From the Las Vegas notebook: Art Aragon, the original Golden Boy of Los Angeles in the 1950s, was livid. Donny (Golden Boy) Lalonde was using his moniker in promoting his fight last Monday with Sugar Ray Leonard. Said Aragon: “He’s a fraud! And he besmirches the name, whatever that means.”

Remember the name: Rafael Pineda. He’s a Colombian junior welterweight who raised his record to 19-0 with a second-round technical knockout last week at a Showboat Hotel show. Pineda, promoted by Dan Duva, is the goods. His jab is a thunderclap, and so are his left hooks to the head and body. He’s silky smooth and extremely strong. None of boxing’s three governing bodies have Pineda rated yet, but Duva says he’s ready for big game.
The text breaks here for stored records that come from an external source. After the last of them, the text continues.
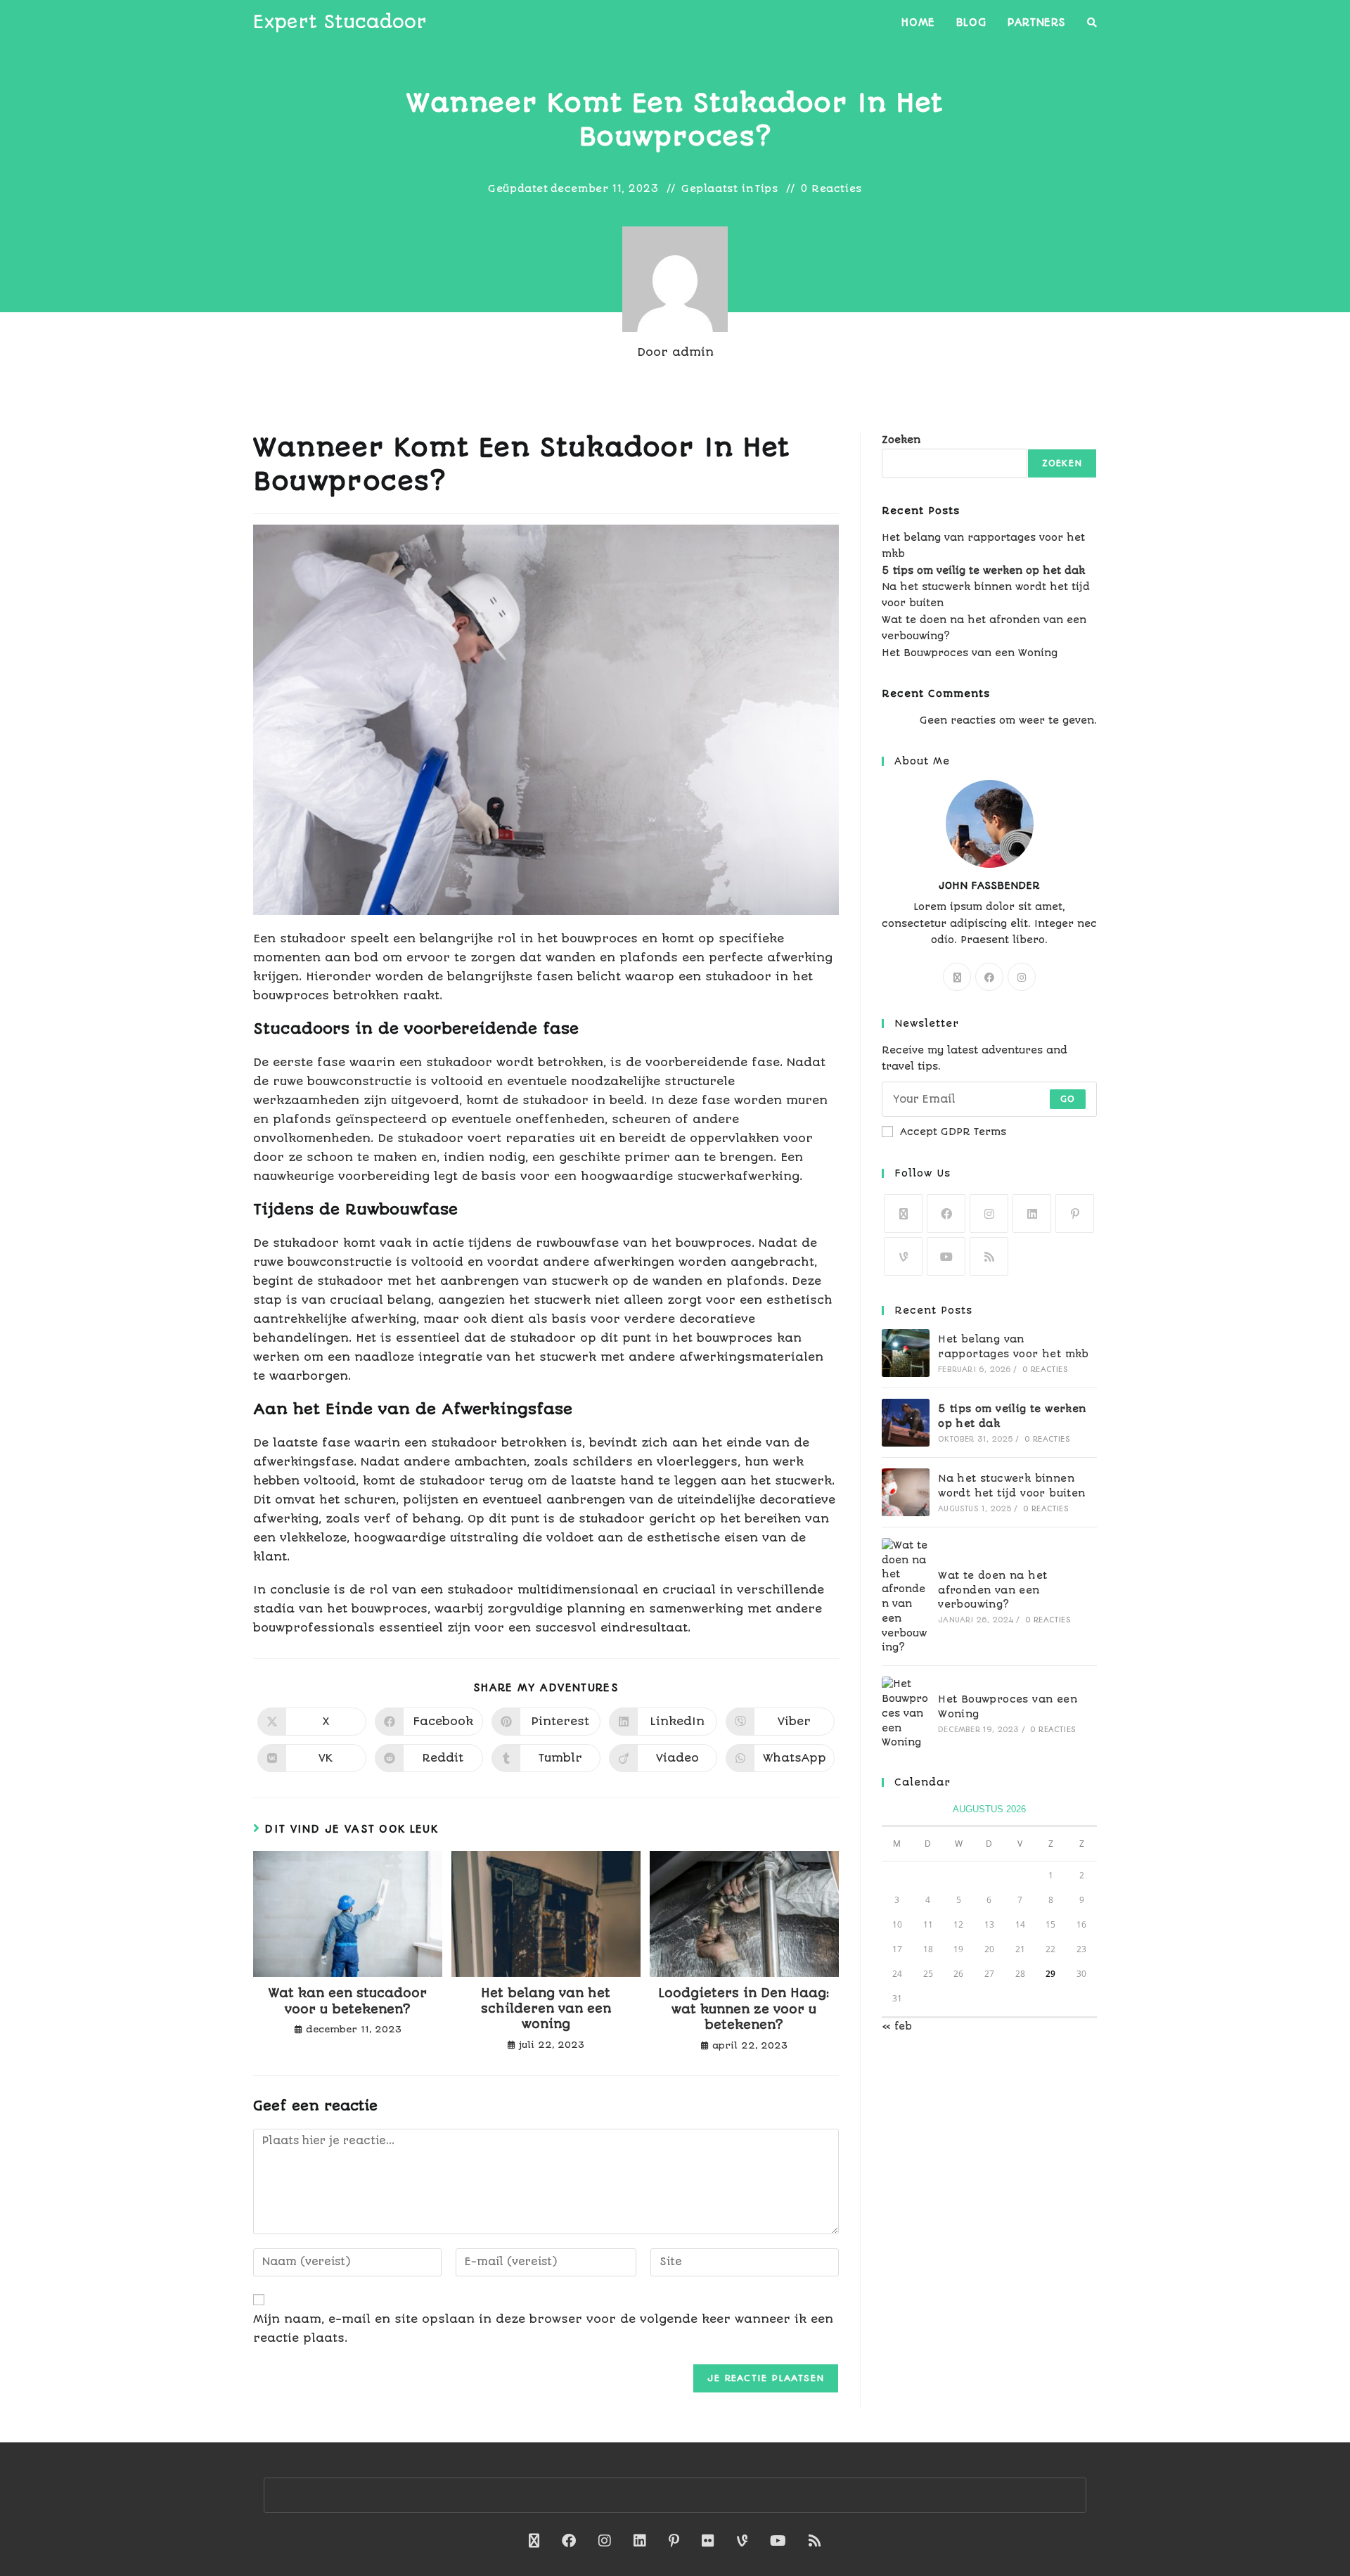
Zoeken (901, 439)
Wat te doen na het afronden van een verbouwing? (992, 1590)
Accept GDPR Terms (953, 1131)
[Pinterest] (1074, 1213)
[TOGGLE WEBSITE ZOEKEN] (1091, 22)
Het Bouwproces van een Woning (970, 652)
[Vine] (903, 1256)
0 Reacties (831, 188)
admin (693, 352)
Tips (766, 188)
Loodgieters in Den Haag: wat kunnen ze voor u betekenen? (744, 2009)
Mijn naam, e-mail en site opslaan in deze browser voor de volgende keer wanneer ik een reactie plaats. (543, 2328)
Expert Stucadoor (340, 21)
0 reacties (1045, 1369)
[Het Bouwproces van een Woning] (906, 1713)
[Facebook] (989, 977)
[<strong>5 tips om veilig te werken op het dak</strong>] (906, 1423)
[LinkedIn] (1031, 1213)
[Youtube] (946, 1256)
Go (1067, 1099)
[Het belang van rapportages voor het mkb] (906, 1353)
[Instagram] (1022, 977)
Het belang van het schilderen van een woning (546, 2009)
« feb (897, 2026)
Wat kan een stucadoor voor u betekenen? (348, 2001)
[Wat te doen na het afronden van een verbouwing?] (906, 1596)
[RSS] (989, 1256)
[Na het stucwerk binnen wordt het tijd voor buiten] (906, 1492)
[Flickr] (708, 2541)
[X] (957, 977)
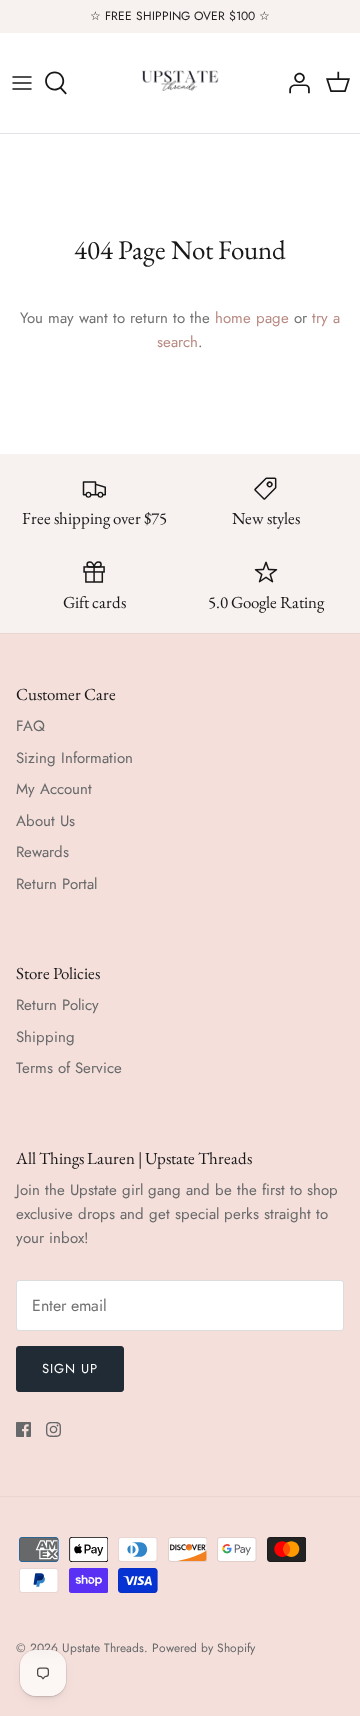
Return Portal (56, 884)
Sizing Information (74, 758)
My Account (54, 789)
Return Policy (57, 1005)
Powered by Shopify (203, 1648)
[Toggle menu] (22, 83)
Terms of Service (69, 1068)
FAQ (30, 726)
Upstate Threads (103, 1648)
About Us (45, 821)
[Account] (294, 83)
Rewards (42, 852)
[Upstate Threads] (180, 83)
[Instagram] (53, 1429)
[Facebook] (23, 1429)
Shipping (45, 1037)
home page (252, 318)
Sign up (70, 1368)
“I’d like to get him Jose Luis Ramirez, if Ramirez wants to fight again,” Duva said. Ramirez lost his World Boxing Council lightweight title when he was badly beaten Oct 29 by Julio Cesar Chavez in Las Vegas. . . . Speaking of Chavez-Ramirez, the laugh of the week goes to the announcement by the WBC that it was studying the stoppage of the bout, after Chavez’s accidental butt cut Ramirez’s forehead. Referee Richard Steele, on the advice of Dr. Flip Homansky, stopped the bout in the 11th round. By that point, Chavez had turned the bout in a near slaughter. Better the WBC should take a close look at the judges, Rudy Jordan and Lou Tabat, each of whom had Chavez winning by only 2 points.

Michael Bass, who spent much of last week getting the word out to boxing writers that he, and not Don King, would promote Chavez’s bouts in the future, neglected to point out one item. Seems he served 13 months at the Lompoc Federal Penitentiary in 1983 and 1984, after conviction on eight counts of mail fraud. King, meanwhile, denies that he has lost promotional rights to Chavez. “I’ve been his exclusive promoter for 5 years and I still am,” King said. “I talked to Julio yesterday, and he told me he would end his career with me as his promoter.”

Maybe so, but Bass and Chavez’s attorney, Paco Penaloza, said Chavez was flying to Los Angeles Friday to discuss, among other things, a fight with Roger Mayweather. . . . Virtually everyone gave Leonard high marks for his bravery after he crawled off the deck in the fourth round to knock out Lalonde in 9. And several days before , Lalonde had actually called the shot.

During a meeting with writers, Lalonde, after predicting that he would beat Leonard, said: “Ray has a good chin, but it’s his heart that carries him. He has great courage. Mentally, he has summoned himself to levels beyond what he’s physically capable of doing. After 8 rounds against (Marvin) Hagler, he was dead. He just kept digging down.”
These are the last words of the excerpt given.